In the past few weeks, a puzzle has developed in the global financial markets. Equities, at least in the developed countries, have broken free of the constraints which normally bind them to fluctuations in the global economy. To misquote the old Heineken advert on British television, the central banks have refreshed the parts which other factors cannot reach. Inflection points in QE are all that seem to matter and there is barely an equity bear left in the investor community.
Of course, there are always a few exceptions which prove the rule. Albert Edwards, the markets’ favourite bear at Société Générale, wrote last week:
The intoxicating potency of QE has drugged investors into believing they must participate in this liquidity fuelled frenzy. I repeat my thoughts of 2007… this liquidity argument is merely “lies, rhubarb, poppycock, bilge and utter nonsense”…The unfolding recession accompanied by full-blown deflation will result in a loss of investor confidence so that central banks are unable to prevent a Japanese-style deflationary event. The equity market will riot, Japan-style.
Who knows, Albert’s bearishness may be justified in the very long run. But for now the bulls are in the ascendancy. The reach for yield is extending into the equity market, and it will probably continue to do so unless the latest mini downcycle in global activity develops into something more serious.
Since the 2008 crash, the stuttering global recovery has been characterised by several minor fluctuations in economic activity which have usually coincided with similar cycles in risk assets. The latest mini upswing peaked in January 2013, since when it has clearly moved downwards in almost all parts of the world, as shown by the Citigroup Economic Surprise Indicators in the graph below.

_ _ _ _ _ _ _

* [Tasks to carry out]:
a - In the passage on equity markets, when did the latest mini upswing in global activity peak?
b - Reproduce the passage on equity markets between "Who knows, Albert’s" and "the graph below.", inclusive.
The lines that follow are separate material with no connection to the passage on equity markets.

* [Raw data]:
_ _ _ _ _ _ _

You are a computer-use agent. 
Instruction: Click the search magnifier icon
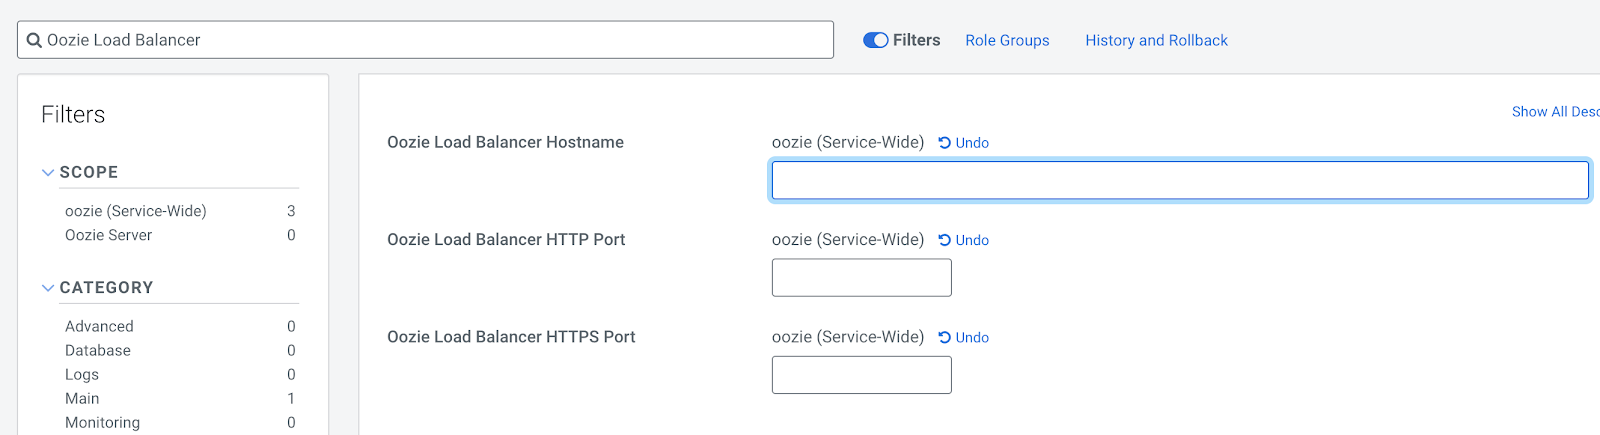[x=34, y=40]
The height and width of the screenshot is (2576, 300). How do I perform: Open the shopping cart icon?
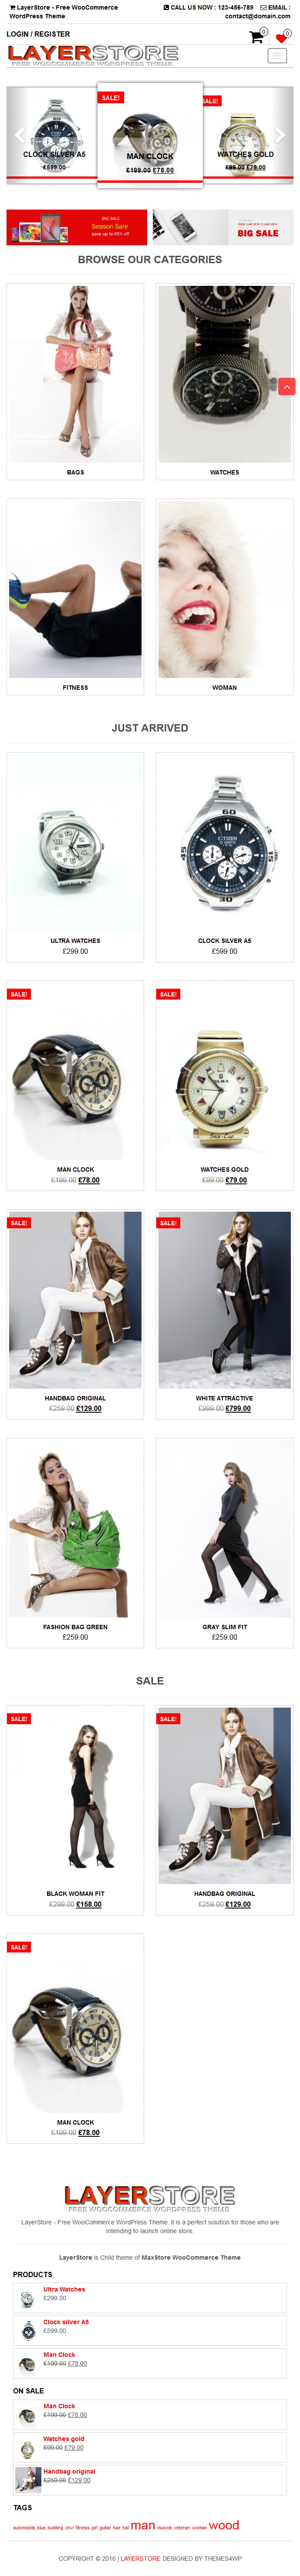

_ _ _ _ _ _ _

* [Results of the exercise]:
a - January 2013

b -
Who knows, Albert’s bearishness may be justified in the very long run. But for now the bulls are in the ascendancy. The reach for yield is extending into the equity market, and it will probably continue to do so unless the latest mini downcycle in global activity develops into something more serious.
Since the 2008 crash, the stuttering global recovery has been characterised by several minor fluctuations in economic activity which have usually coincided with similar cycles in risk assets. The latest mini upswing peaked in January 2013, since when it has clearly moved downwards in almost all parts of the world, as shown by the Citigroup Economic Surprise Indicators in the graph below.